Les deux remords de Claude Monet, Michel Bernard
Magistral! Erudit, inventif, passionnant, jamais pompeux, accessible à tout instant... Michel Bernard délivre avec "Les deux remords de Claude Monet", une fulgurante pétite! Pas besoin d'être féru de peinture pour plonger dans cet ouvrage qui se révèle une magnifique aventure humaine.
*Voici donc un livre quasiment parfait. Si bien que l’on hésite à privilégier telle ou telle de ses qualités, tant elles concourent, chacune et toutes ensemble, à l’harmonie de la lecture. Quelque deux cents pages, ni trop, ni trop peu, divisées en trois sections d’inégale longueur pour éviter la monotonie et laisser au mouvement central le loisir de se déployer, comme la rivière sinue plus languissante entre la source et l’estuaire.
Des personnages réels et passionnants : Claude Monet, sa première épouse et modèle Camille, son ami et collègue, le peintre Frédéric Bazille, mais recréés, ravivés par la sympathie du romancier et la vibration de son imagination. Une époque, de la guerre de 1870 aux années 1920, où l’histoire bascule d’un siècle à l’autre, blessée par les conflits, endeuillée par les morts fauchés dans la fleur de l’âge et la palpitation des grands espoirs. Et, pour raconter le parcours d’un artiste génial, des vaches maigres de sa jeunesse à la vieillesse fortunée, l’écriture admirable de Michel Bernard.

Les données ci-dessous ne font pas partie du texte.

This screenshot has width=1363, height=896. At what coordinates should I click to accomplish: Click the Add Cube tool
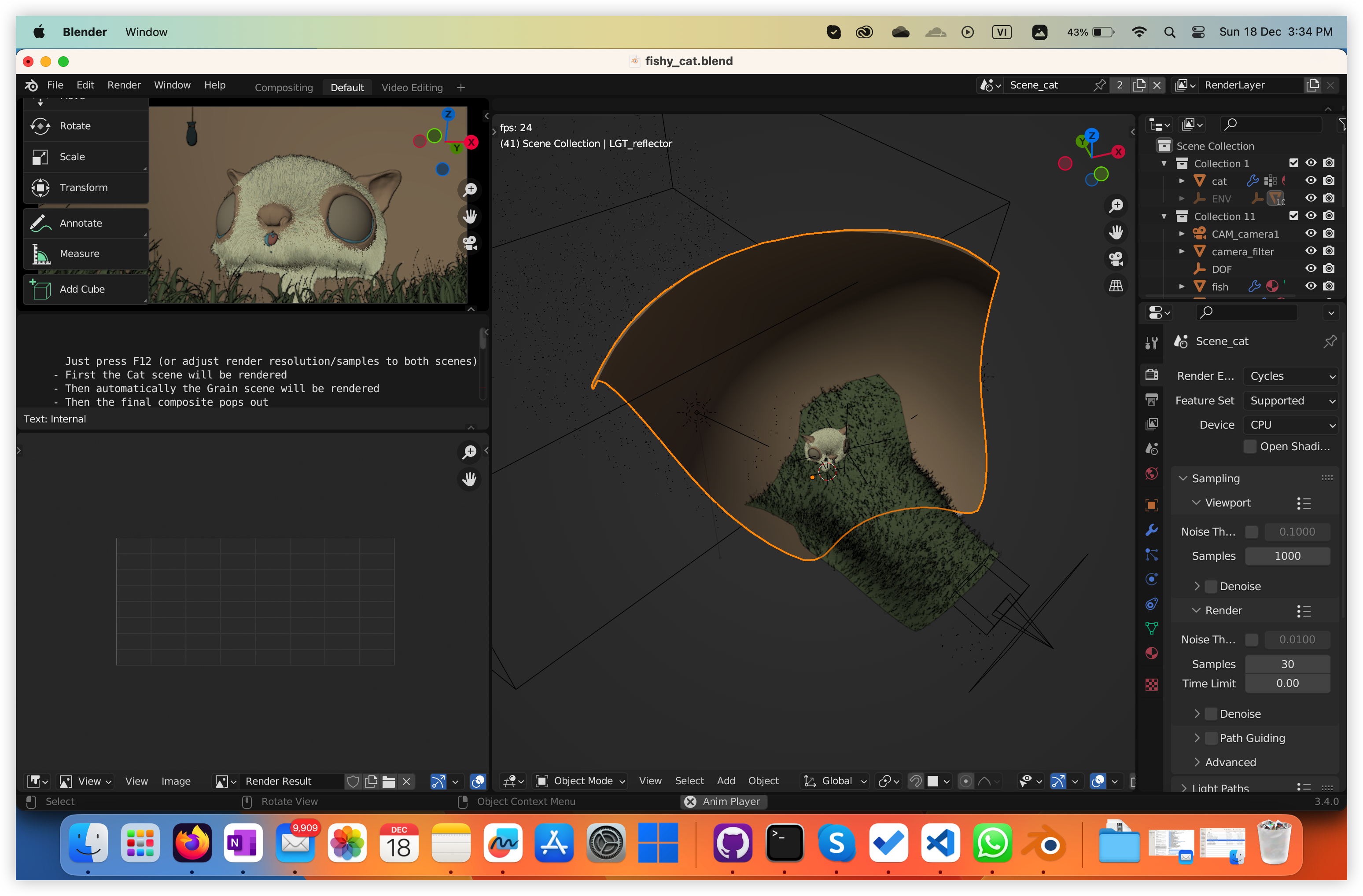pos(81,289)
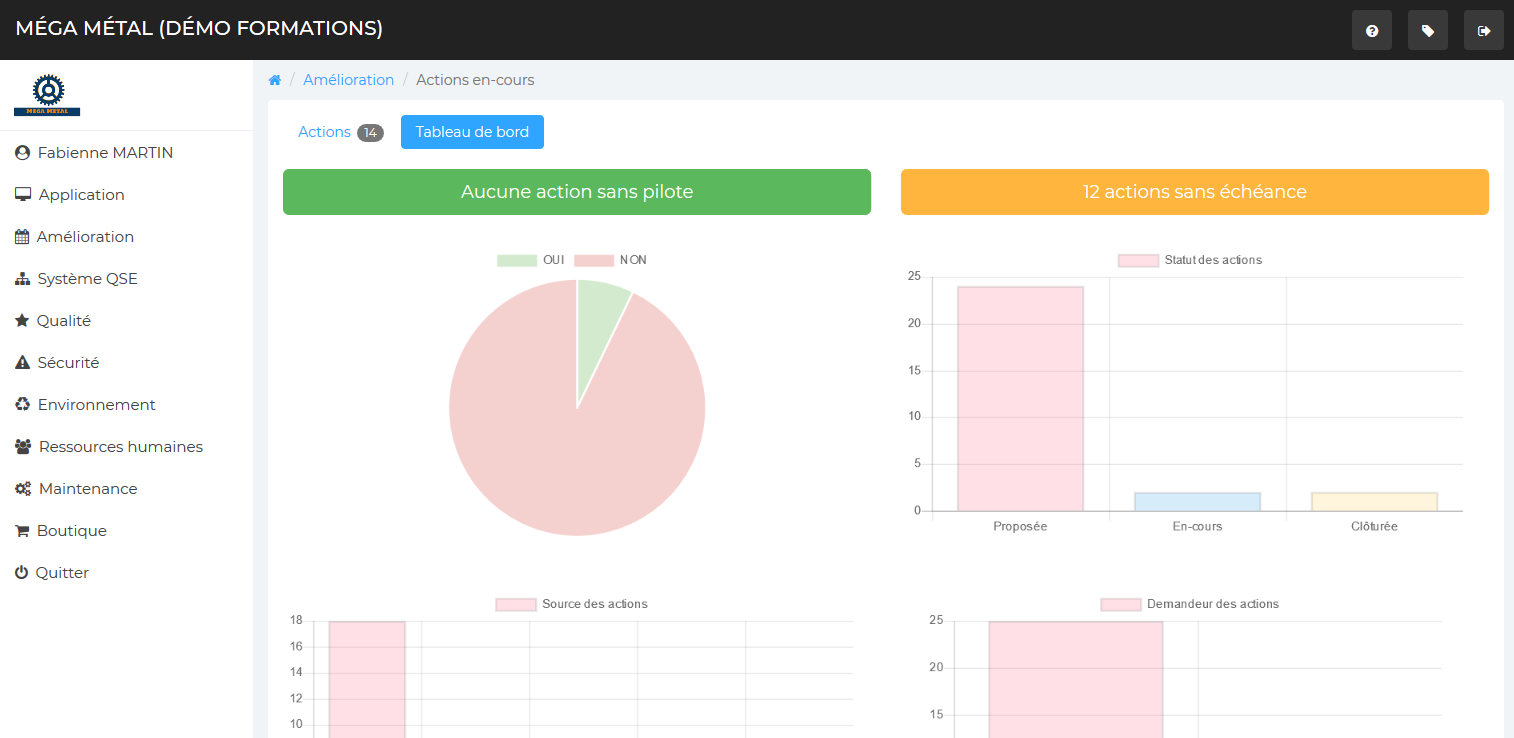Click Amélioration breadcrumb link
Image resolution: width=1514 pixels, height=738 pixels.
[348, 80]
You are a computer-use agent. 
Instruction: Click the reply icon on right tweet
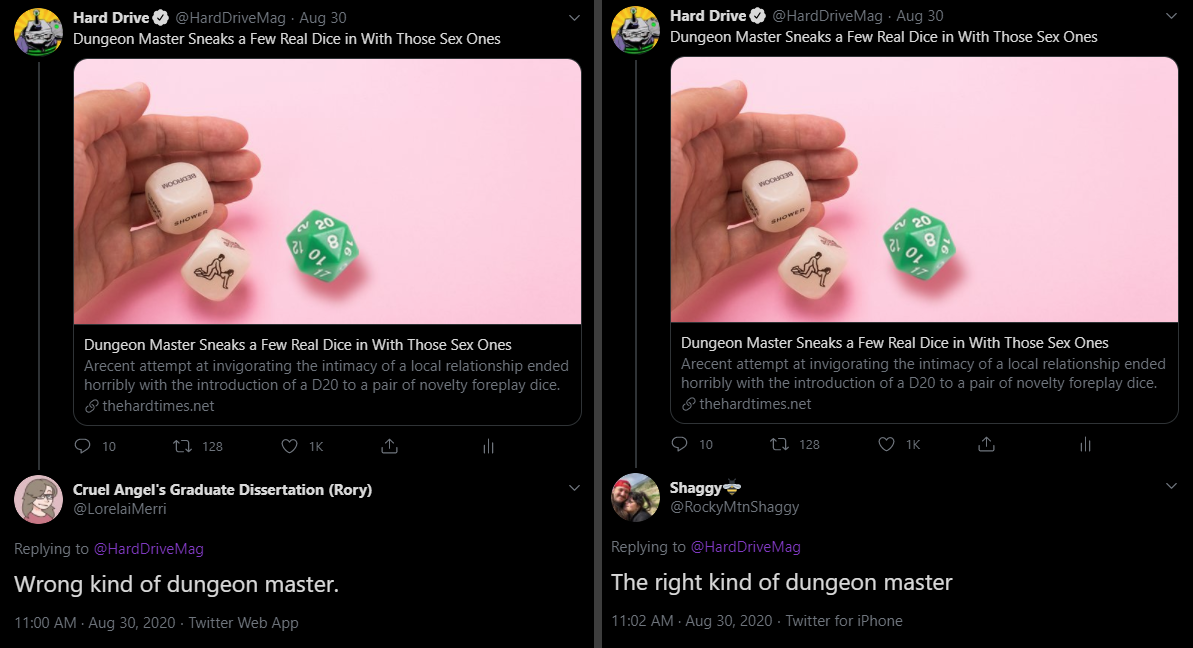tap(679, 444)
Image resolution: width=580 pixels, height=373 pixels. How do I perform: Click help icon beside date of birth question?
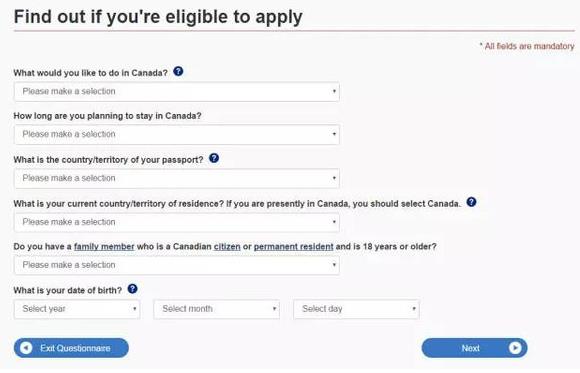pos(132,289)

Sans cesse, plusieurs fois par page, le crayon souligne une phrase, ici, coche un paragraphe, là, pose un point d’exclamation admiratif…
Dans le domaine de Giverny où s’achèvent, avec le décès de Monet, ces Deux remords, le peintre est entouré de tableaux et du souvenir des êtres qu’il a aimés, à sa manière souvent maladroite et bourrue. Frédéric, fils d’une famille méridionale aisée, aussi grand de taille que de générosité, artiste lumineux. Et, surtout, Camille, qui prodiguait « son apaisante tendresse au révolté, sa main fraîche sur son front », supportant l’indigence des débuts, s’épanouissant tranquille dans le confort de la maturité. Puis affrontant héroïquement une maladie cruelle. Et partout, la peinture, le désir, l’insatisfaction, la rage de créer et l’incessante remise sur le chevalet de toiles que, même quand on s’appelle Claude Monet, on trouve presque toujours indignes « des choses présentes devant soi ».
Une histoire d'art, d'amour, d'amitié, de deuil. En filigrane: le XIXè, la fin d'un monde et l'aube d'un nouveau, la nature, l'éveil à l'intelligence pure... Michel Bernard entrelace les émotions. Avec maestria, il lie l'intime et l'absolu. Bref, un régal!